Shortly after, Folsom was charged with first-degree felony murder.

On Wednesday, a six-day jury trial began and Thompson was the first to testify.

During opening statements, prosecutors told the jury that the woman was murdered. But Folsom's attorney, Robert Breeze, urged the jurors to keep an open mind.

"Don't make any conclusions," Breeze said. "… Prosecutors and the police jumped the gun. They didn't wait and assess all of the evidence. They didn't gather all of the evidence. They just jumped to a conclusion."

When Murray police arrived at the home where Folsom and Sherman lived, near 600 West and Spacerama Drive (5685 South), Folsom had reddish-brown stains on his clothes, according to testimony at a December 2012 preliminary hearing.

"He stated he had eaten a hamburger," Officer Dale Rodeback said during the hearing.

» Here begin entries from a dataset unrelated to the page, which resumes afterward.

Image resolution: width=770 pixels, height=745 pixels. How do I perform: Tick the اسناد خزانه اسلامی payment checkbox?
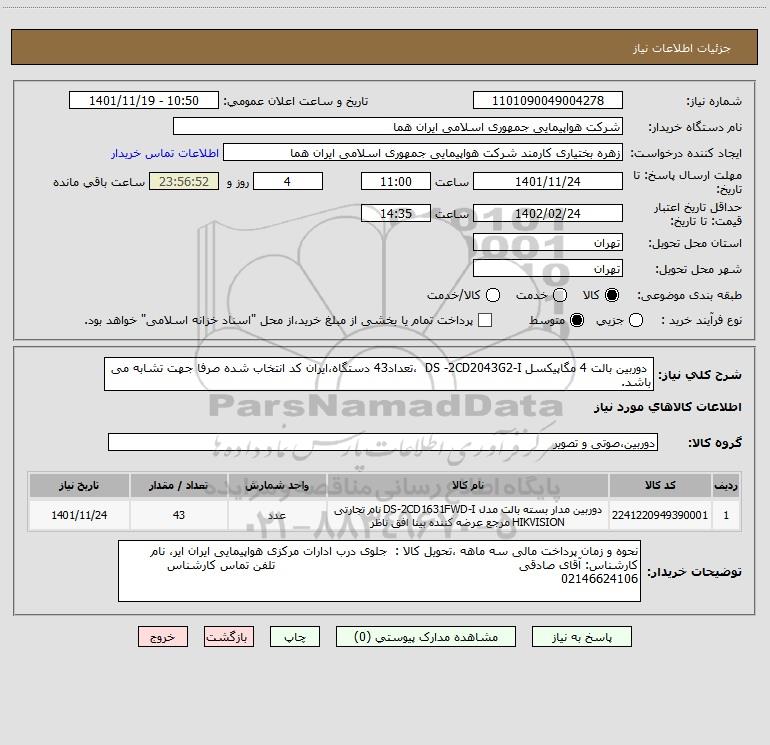pyautogui.click(x=485, y=320)
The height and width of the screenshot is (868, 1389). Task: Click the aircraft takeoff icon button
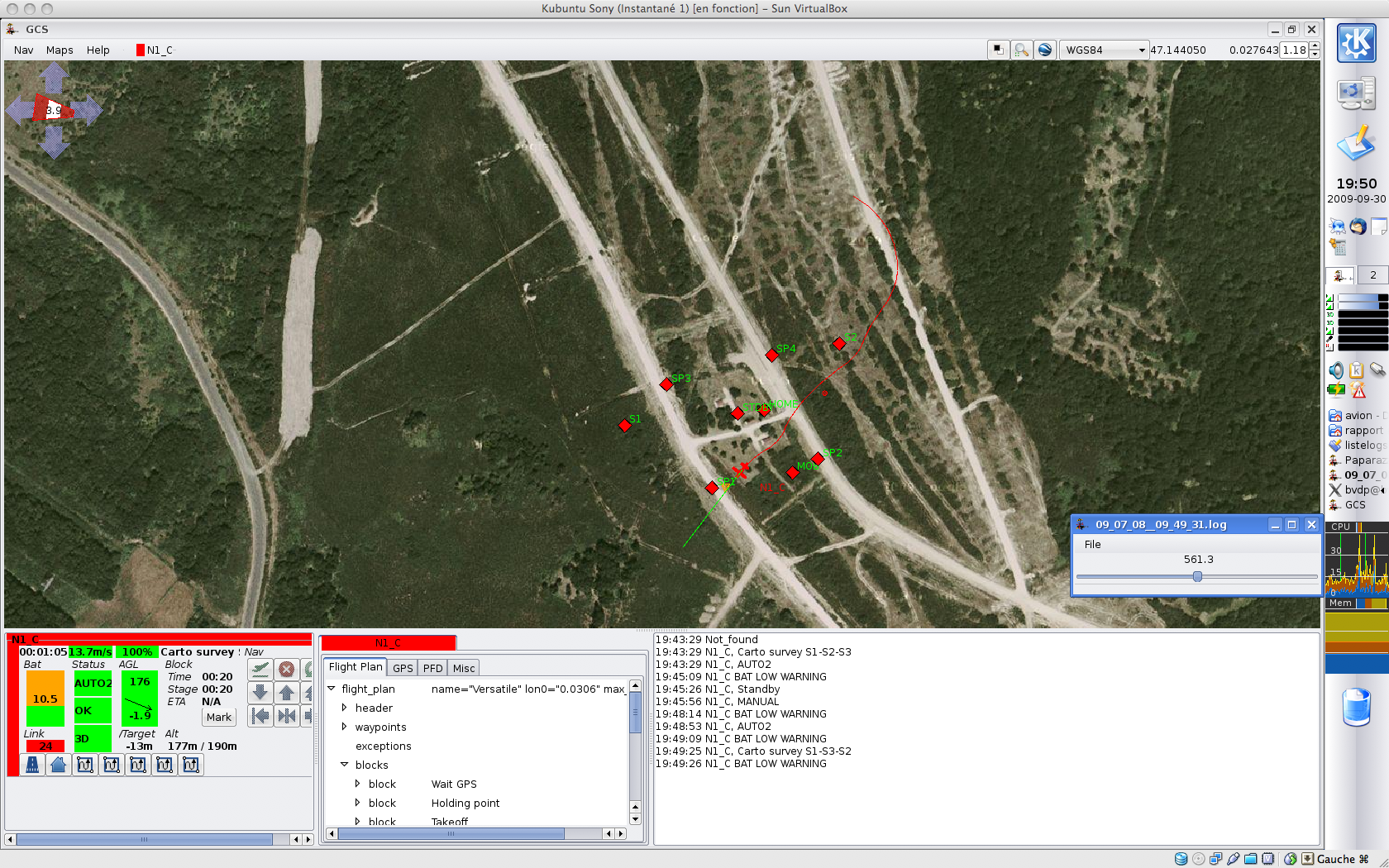pyautogui.click(x=260, y=669)
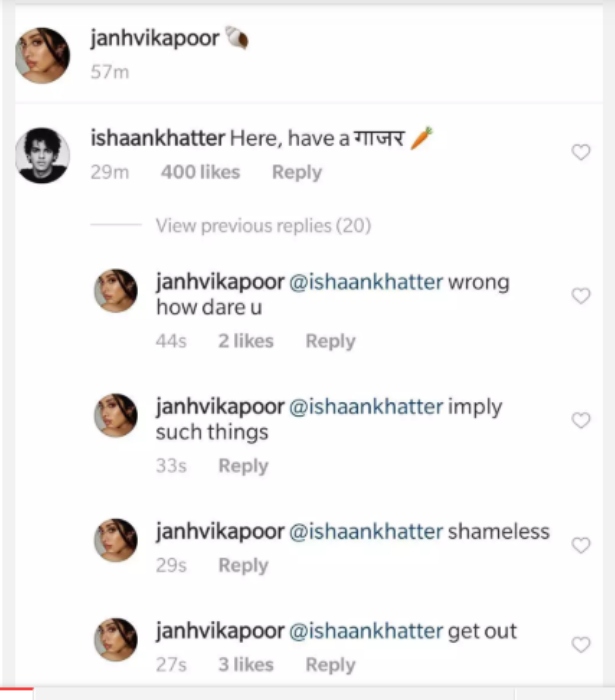Viewport: 615px width, 700px height.
Task: Tap janhvikapoor avatar beside 'shameless' reply
Action: click(115, 540)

At the police station, Folsom said he did not know why he had been arrested and told a detective that he could not remember what he had done that night after drinking at a friend's house.

The friend testified at the preliminary hearing that he and Folsom drank five or six Bud Lights apiece and split nearly an entire liter of cheap Canadian whiskey that night.

When Folsom was arrested more than five hours later, his blood-alcohol content was 0.09, just above the legal limit for driving, but Breeze has said it might have been closer to 0.22 at the time of the alleged crime.

Breeze argued at the preliminary hearing that Folsom should be facing a lesser manslaughter charge, saying, "There's just no evidence on intent."

In January 2012, while unsuccessfully arguing for a reduction in his client's $1 million bail, Breeze claimed Folsom was acting in self-defense.

"He was highly intoxicated, sitting on his couch and he was attacked," Breeze told a judge. "We believe he was bitten on his nose at which point he came out of his stupor and landed five strikes."

Sherman's friends have said the fatal attack wasn't the first time Folsom had injured Sherman.

"He's beat her so many times," Annette Winward said outside of court in January 2012. "He said he would quit drinking. So she came back to him and this was the result — cold-blooded murder."